◆ INPUT RECORDS ◆
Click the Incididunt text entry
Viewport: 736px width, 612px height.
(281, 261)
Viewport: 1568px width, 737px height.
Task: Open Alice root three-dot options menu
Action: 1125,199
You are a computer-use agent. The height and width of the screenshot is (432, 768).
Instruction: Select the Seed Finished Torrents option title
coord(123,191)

◆ SET EXERCISE ◆
Render the material above as a two-column Markdown table with the columns "Row" and "Text". Put each line in its own row under "Text", number the rows under "Row", and leave out any blank lines.

◆ RESULT BELOW ◆
| Row | Text |
|---|---|
| 1 | Click the Incididunt text entry |
| 2 | Viewport: 736px width, 612px height. |
| 3 | (281, 261) |
| 4 | Viewport: 1568px width, 737px height. |
| 5 | Task: Open Alice root three-dot options menu |
| 6 | Action: 1125,199 |
| 7 | You are a computer-use agent. The height and width of the screenshot is (432, 768). |
| 8 | Instruction: Select the Seed Finished Torrents option title |
| 9 | coord(123,191) |